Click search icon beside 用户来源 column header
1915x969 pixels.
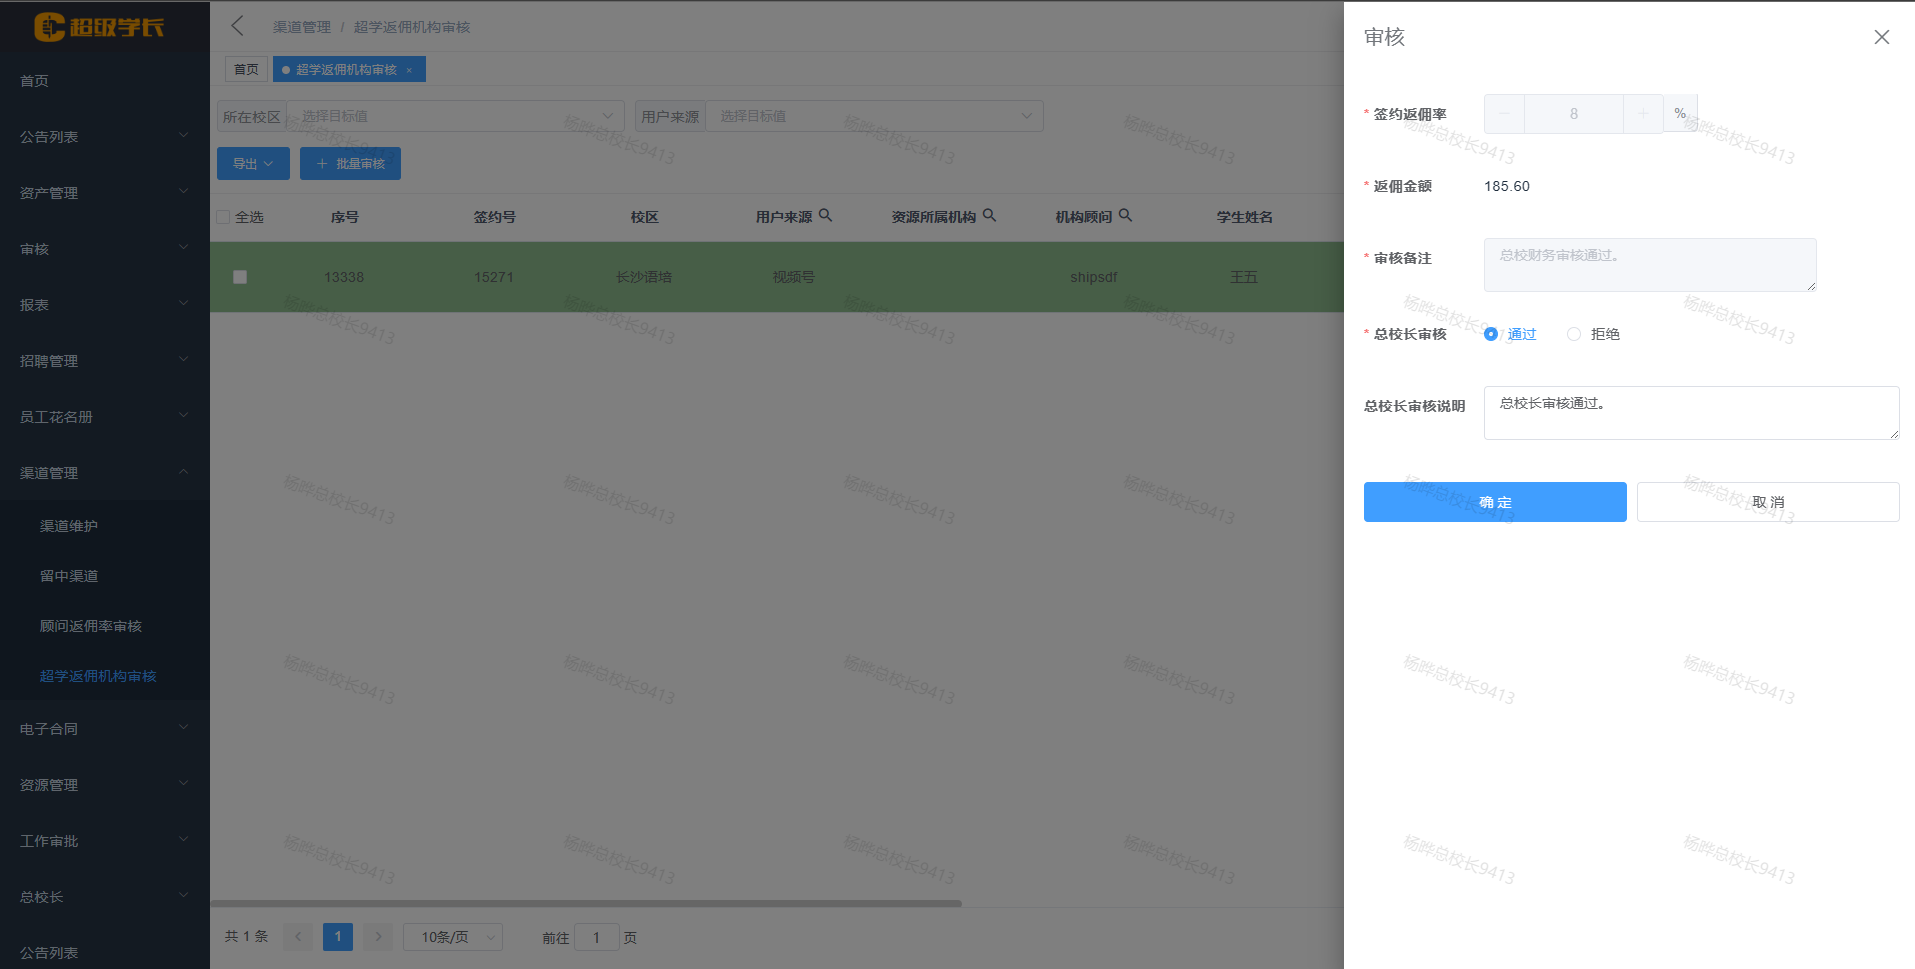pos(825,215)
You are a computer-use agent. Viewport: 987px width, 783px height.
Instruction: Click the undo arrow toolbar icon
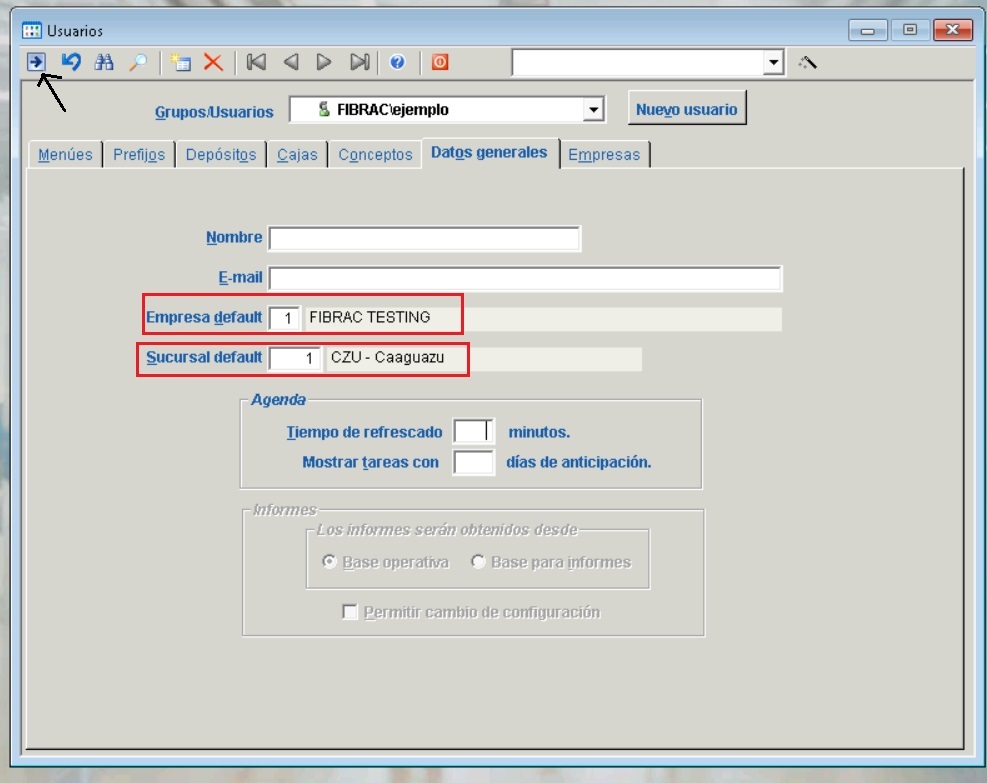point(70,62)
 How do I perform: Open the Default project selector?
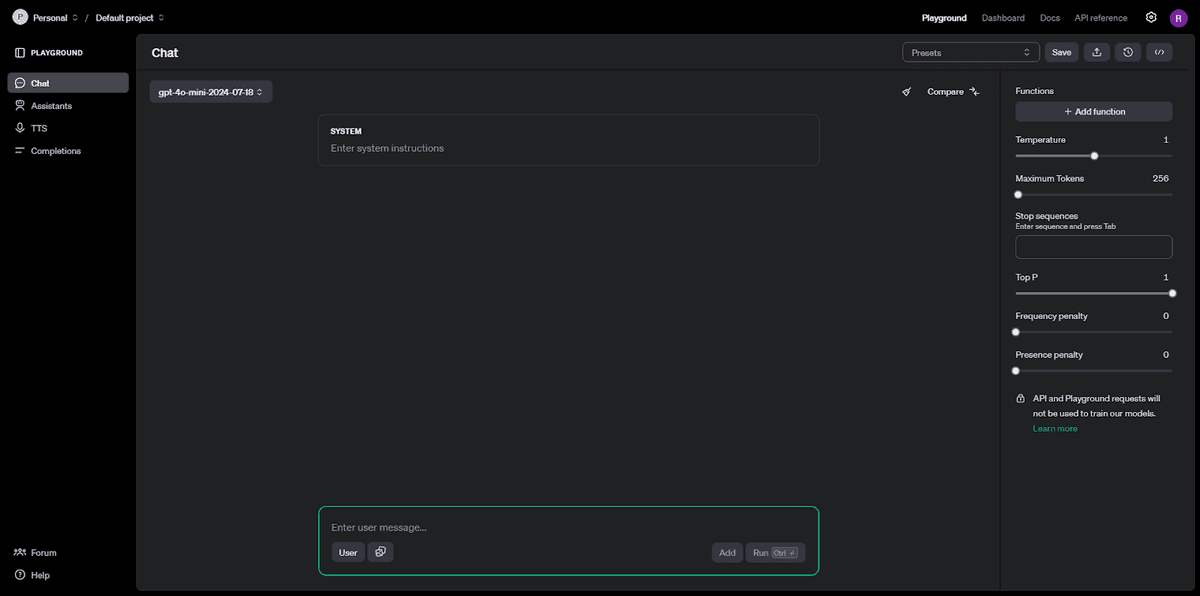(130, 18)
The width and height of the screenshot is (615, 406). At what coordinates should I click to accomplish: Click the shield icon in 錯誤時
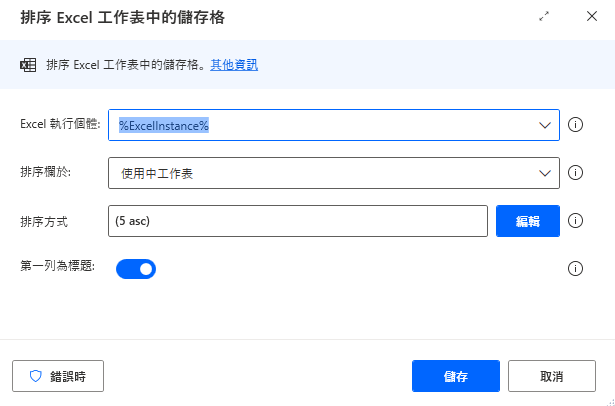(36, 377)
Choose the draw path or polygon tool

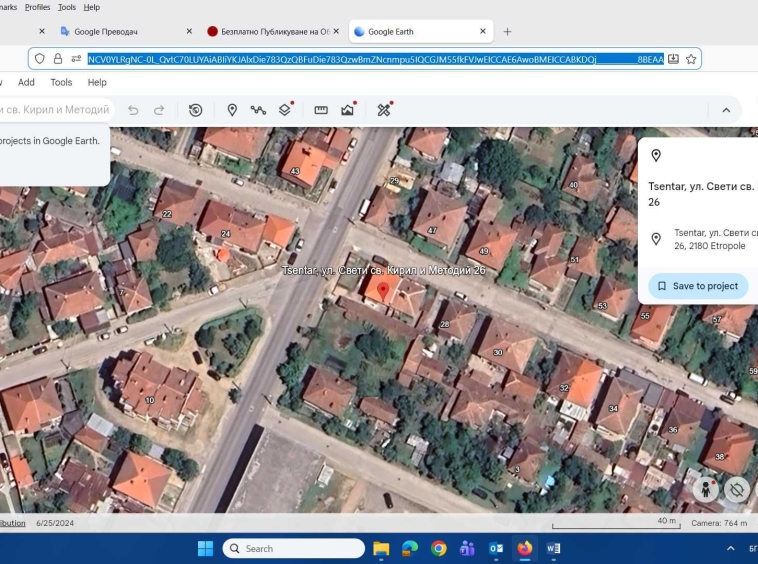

§

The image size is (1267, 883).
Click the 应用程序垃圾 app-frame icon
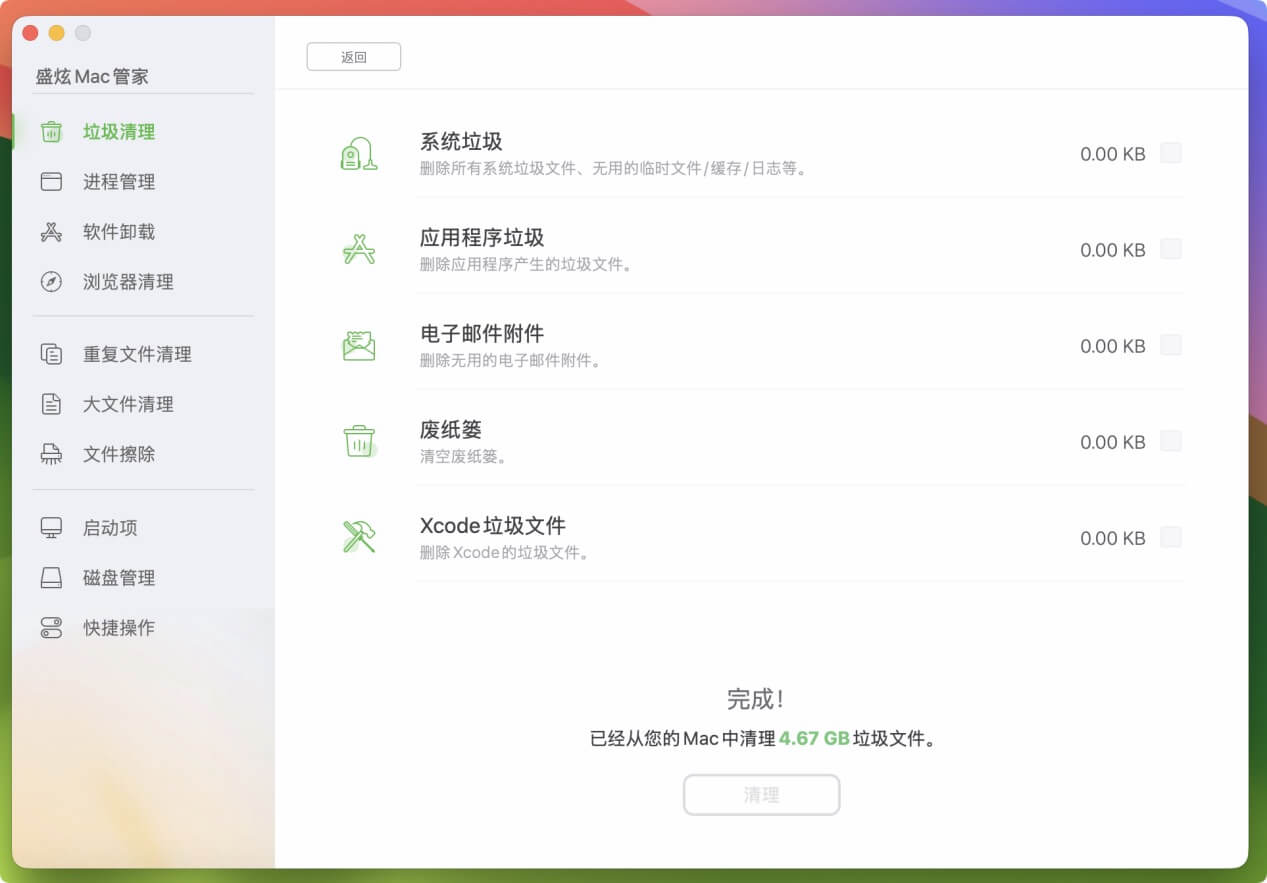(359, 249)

§

Output the material from the line containing "Click search icon beside 用户来源 column header" through the line containing "Choose the draw path or polygon tool", both included, reproducing the lines exactly and leaving out the pictures.

Click search icon beside 用户来源 column header
1915x969 pixels.
pos(825,215)
You are a computer-use agent. Viewport: 987px width, 783px height.
Instruction: Click the undo arrow toolbar icon
point(70,62)
 How do I perform: Open the Default project selector?
(130, 18)
The width and height of the screenshot is (615, 406). At what coordinates should I click to accomplish: Click the shield icon in 錯誤時
(36, 377)
Choose the draw path or polygon tool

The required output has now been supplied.